__PAGE EXCERPT__.
++++++

Accordingly, there is a need for a method and apparatus for proofing a scan job that provides the functionality users desire conveniently and at low cost.

SUMMARY OF THE INVENTION

The invention pertains to a method and apparatus for proofing a scan job. In a preferred embodiment of the invention, a plurality of pages have been scanned using a scanner adapted for printing. A proof sheet is printed by the scanner. The proof sheet contains a selected sub-set of the information contained within the scan job. A user inspects the proof sheet and elects, based on the inspection, whether to accept the scan job or not. Where the result of said step of electing is to accept the scan job, the scan job is thereafter sent, preferably by being forwarded to a network. Preferably the scan job is stored in a memory and, where the user elects not to accept the scan job, the stored scan job is modified according to user instruction prior to being sent.

++++++

__DIRECTIONS__.
A. In the scan-job proofing excerpt, what does the proof sheet contain?
B. Turn the paragraph of the scan-job proofing excerpt that begins "The invention pertains to a method" into a short bulleted list that keeps its main facts.
C. Print everything in the scan-job proofing excerpt from "SUMMARY OF THE" down to "to being sent.", without changes.

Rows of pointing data
++++++

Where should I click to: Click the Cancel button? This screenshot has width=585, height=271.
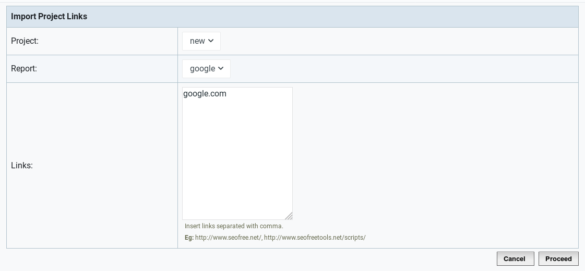(x=515, y=258)
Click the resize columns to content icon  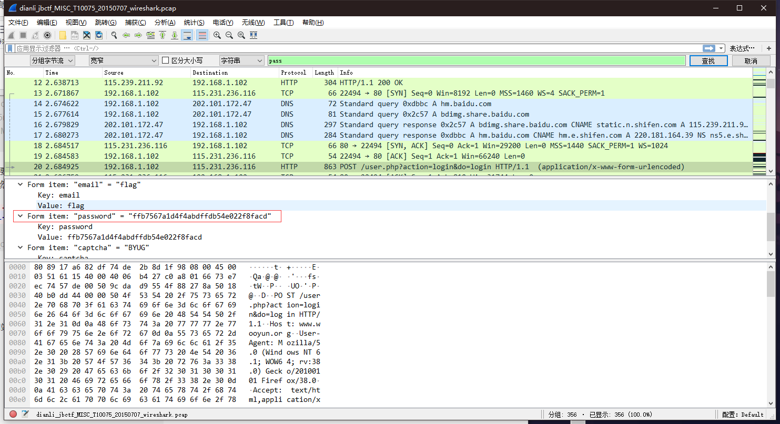coord(254,35)
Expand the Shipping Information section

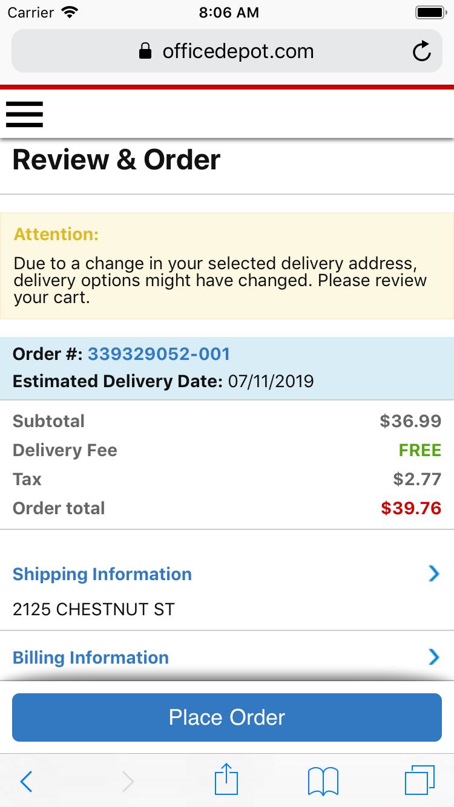pos(102,574)
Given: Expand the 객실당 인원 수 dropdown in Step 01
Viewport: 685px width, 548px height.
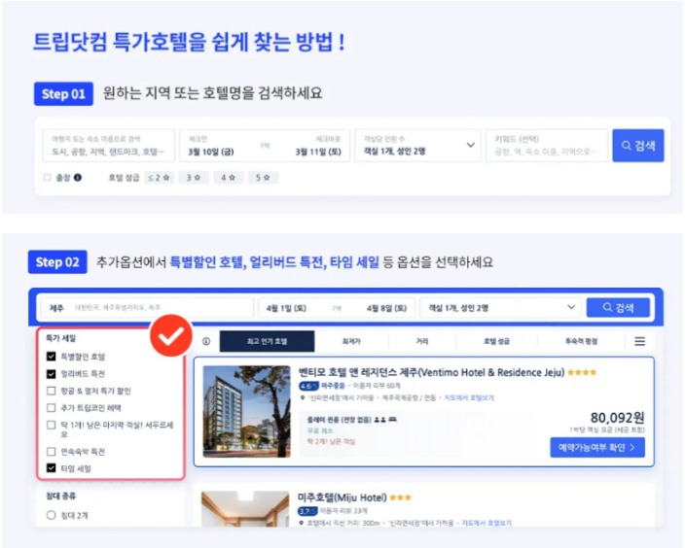Looking at the screenshot, I should [x=417, y=146].
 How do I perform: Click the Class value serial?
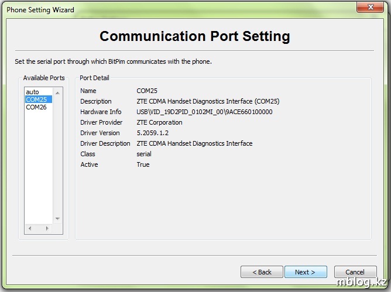click(144, 154)
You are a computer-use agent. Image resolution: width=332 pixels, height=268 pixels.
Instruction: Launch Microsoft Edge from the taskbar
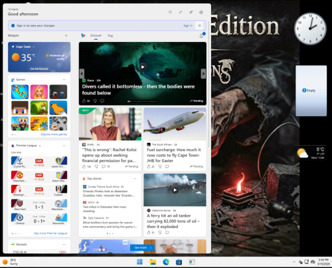coord(166,262)
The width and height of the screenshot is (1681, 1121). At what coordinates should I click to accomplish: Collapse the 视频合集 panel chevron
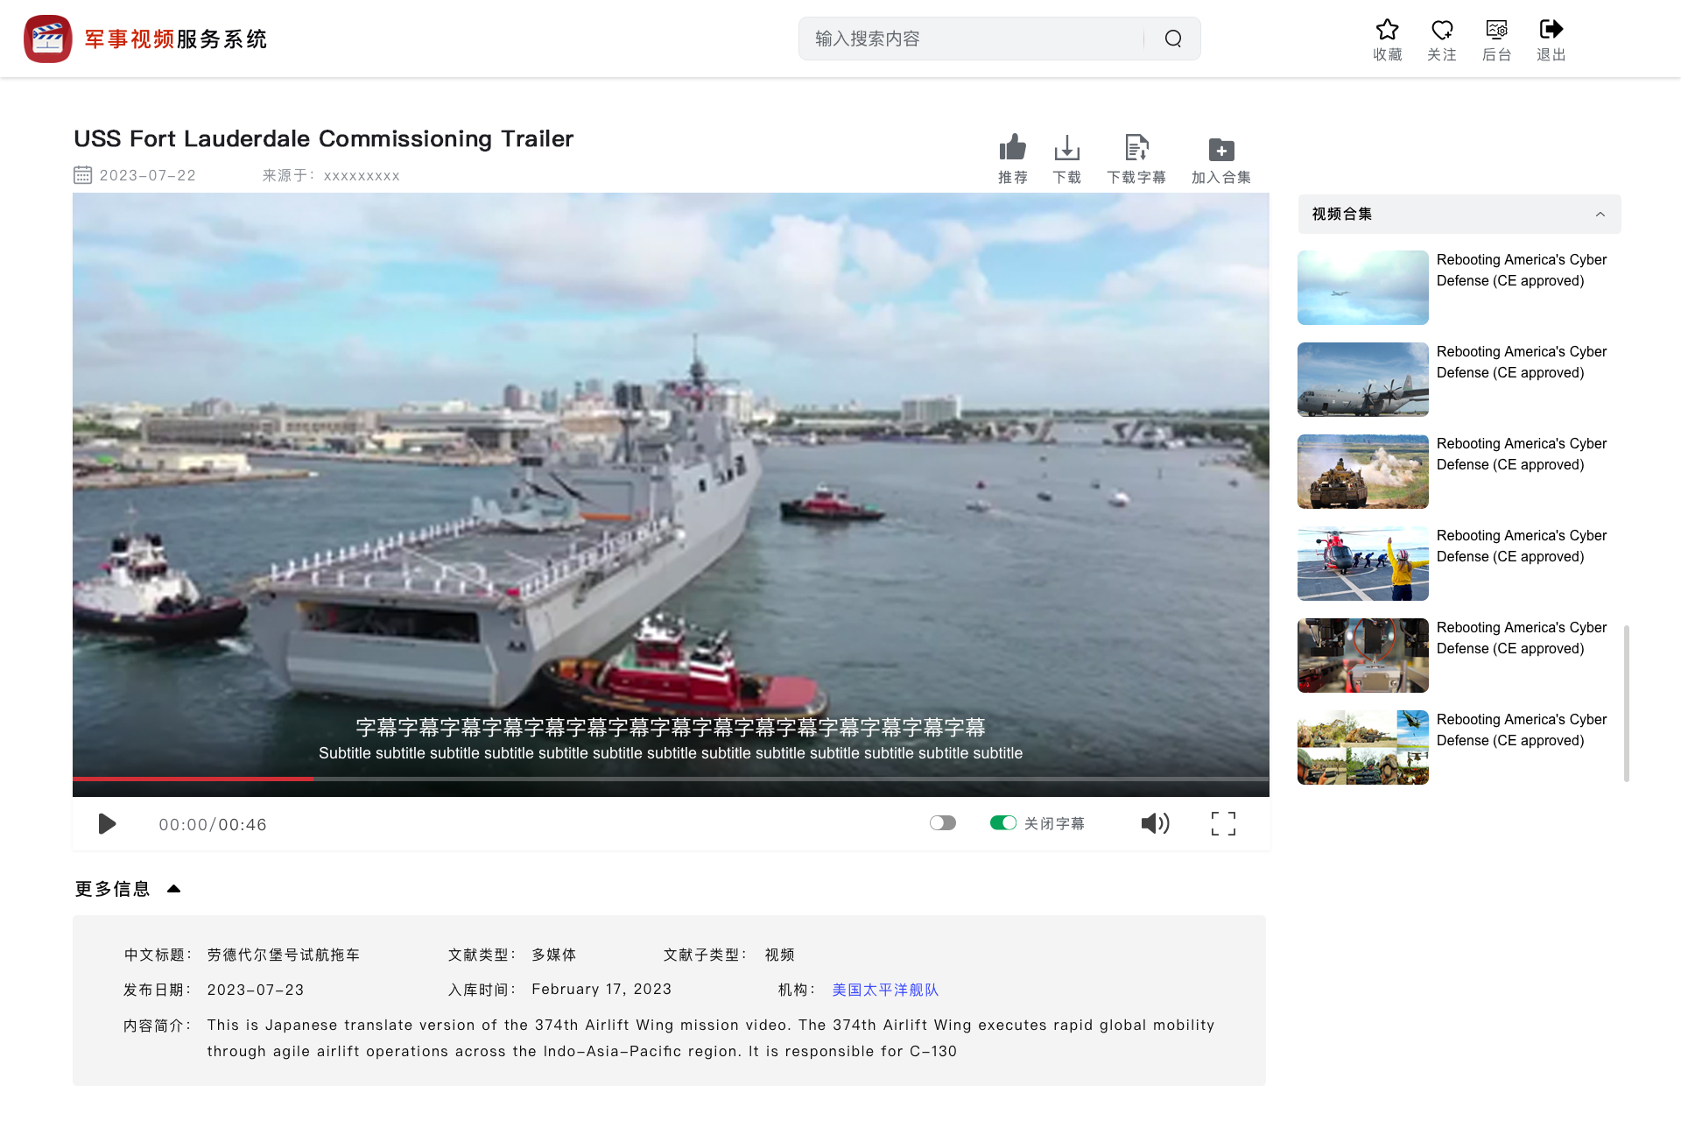tap(1600, 215)
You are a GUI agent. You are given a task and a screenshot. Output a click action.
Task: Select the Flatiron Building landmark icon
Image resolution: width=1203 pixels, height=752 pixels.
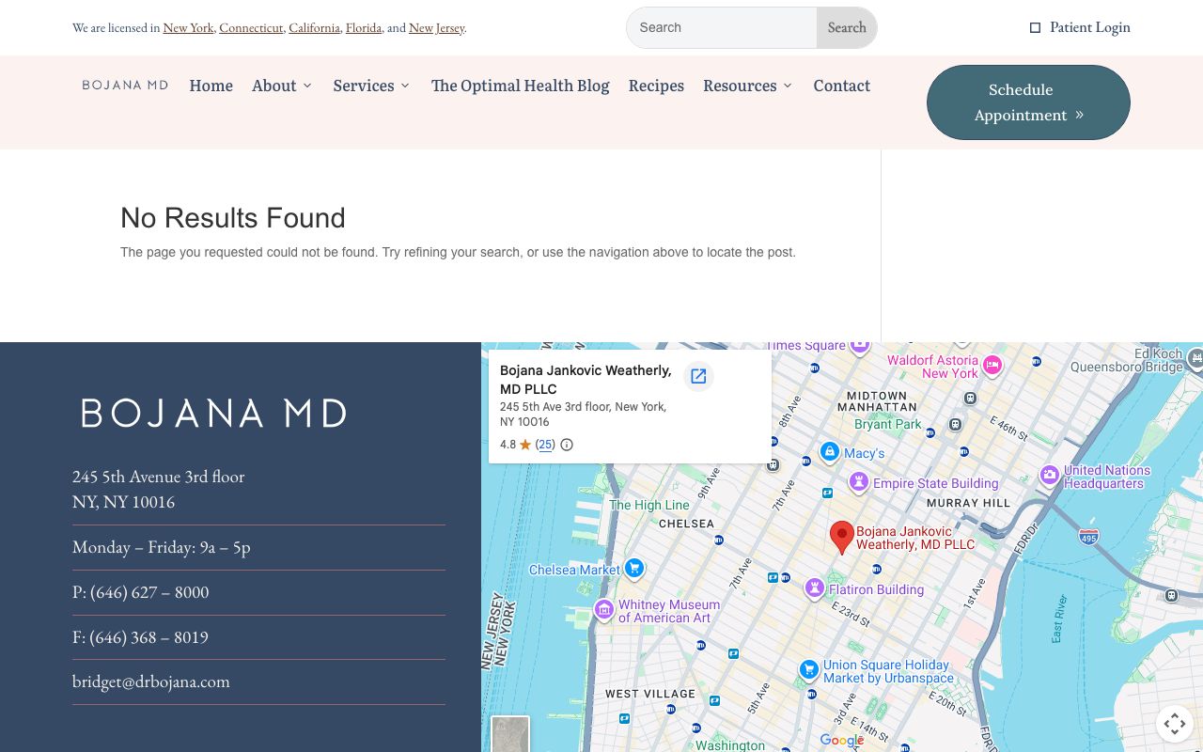click(814, 588)
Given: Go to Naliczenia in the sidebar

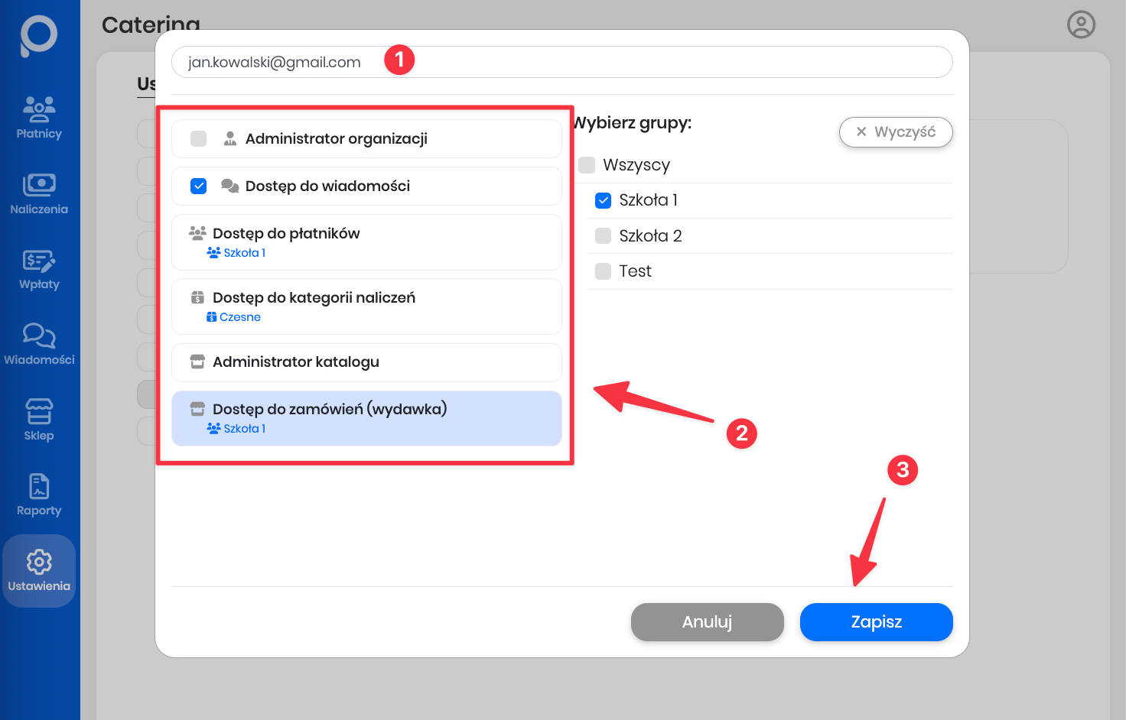Looking at the screenshot, I should click(39, 193).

++++++

__OUTPUTS FOR THE TASKS__.
A. A selected sub-set of the information contained within the scan job.

B.
- The invention is a method and apparatus for proofing a scan job.
- Multiple pages are scanned with a scanner adapted for printing, which then prints a proof sheet.
- The proof sheet holds a selected sub-set of the scan job's information.
- The user inspects the proof sheet and decides whether to accept the scan job.
- If accepted, the scan job is sent, preferably forwarded to a network.
- Preferably the scan job is stored in memory; if the user does not accept it, the stored job is modified per user instruction before being sent.

C.
SUMMARY OF THE INVENTION

The invention pertains to a method and apparatus for proofing a scan job. In a preferred embodiment of the invention, a plurality of pages have been scanned using a scanner adapted for printing. A proof sheet is printed by the scanner. The proof sheet contains a selected sub-set of the information contained within the scan job. A user inspects the proof sheet and elects, based on the inspection, whether to accept the scan job or not. Where the result of said step of electing is to accept the scan job, the scan job is thereafter sent, preferably by being forwarded to a network. Preferably the scan job is stored in a memory and, where the user elects not to accept the scan job, the stored scan job is modified according to user instruction prior to being sent.